L’intention sacrificielle

A partir de quel point, laisse-t-on entendre sournoisement, un égoïste ne mérite-t-il pas un peu les difficultés qui lui sont imposées ? Confronté au dilemme posé par l’équation impossible qui met en balance emplois et qualité de vie minimale, subrepticement, la notion de la
nécessité d’un sacrifice simplificateur apparaît. On comprend aisément l’intérêt de choisir le groupe sacrifié en fonction de son impopularité. Nimby ! Le mot claque comme une gifle. Il faut lire pour s’en convaincre «Le Bouc Emissaire» de René Girard, oeuvre majeure de la philosophie contemporaine. On peut aussi parcourir les comptes
rendus des débats en Commission de la Chambre. Le 21 janvier dernier, une parlementaire PS, Karine Lalieux déclare doctement ceci: «Or, les intérêts individuels ne peuvent être considérés comme sacrés que dans
une perspective d’intérêt général». Jolie formule mais son corollaire l’est moins car il conduit à démontrer que l’intérêt général permet le sacrifice de quelques individus. Pour mémoire: «Tous les êtres humains
naissent libres et égaux en dignité et en droits. Ils sont doués de raison et de conscience et doivent agir les uns envers les autres dans un esprit de fraternité.» (art. 1er de la Déclaration Universelle des Droits de l’Homme). Rien n’oblige une démocratie à fabriquer des sacrifiés.

Pour y voir plus clair, on évoquera plutôt les termes Nimey (Not In My Election Year: pas pendant l’année de mon élection) et Nimtoo (Not In My Term Off Office: pas pendant la durée de mon mandat). A regarder de près, on n’aperçoit pas forcément beaucoup d’éthique. Sans surprise, il ne reste que le champ clos du juridique pour échapper à
l’arbitraire total. Le recours à la Justice viendra aussi du tribunal des élections. La tactique du Nimby fonctionne peut-être lorsque les victimes visées sont peu nombreuses. Elle est moins pertinente lorsque de larges zones de population sont concernées.

Est-il raisonnable de rester à ce point étranger au principe de respect? N’y a-t-il pas mieux à faire?
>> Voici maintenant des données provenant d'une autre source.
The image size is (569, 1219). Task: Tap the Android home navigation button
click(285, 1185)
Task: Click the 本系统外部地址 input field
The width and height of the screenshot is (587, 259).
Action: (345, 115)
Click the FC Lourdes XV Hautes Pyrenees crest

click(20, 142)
Soulager les citoyens du noordrand ou de Bierset, sans créer de nouvelles victimes à l’est de Bruxelles, constitue rien moins qu’un enjeu de civilisation. Nier la souffrance, voire l’engendrer pour créer de la richesse, n’est pas la vocation naturelle des gouvernements. Plus d’ambition, plus de génie politique, plus de respect pour l’ensemble des citoyens; voilà ce que nous sommes tous, francophones et néerlandophones, chômeurs et travailleurs, en droit
d’exiger de nos édiles. La désinformation banalisée, la destruction du mode de vie d’une communauté homogène (car l’oostrand et l’est de Bruxelles forment un ensemble indissociable), l’incitation au mépris qui peut conduire à la haine en l’absence de solution consensuelle, un
antagonisme communautaire exacerbé, l’oubli de principes démocratiques fondamentaux; tous ces ingrédients forment un ensemble inquiétant.

Un renoncement des leaders politiques francophones devant une volonté de domination flamande dont il faut percevoir l’évolution croissante est-il souhaitable? Quelles seraient les conséquences d’un traumatisme occasionné par la création de milliers de nouvelles victimes en majorité francophones si elle ne peut se justifier que par des motifs discutables? Ces questions doivent être posées et ce n’est pas à DHL d’y répondre.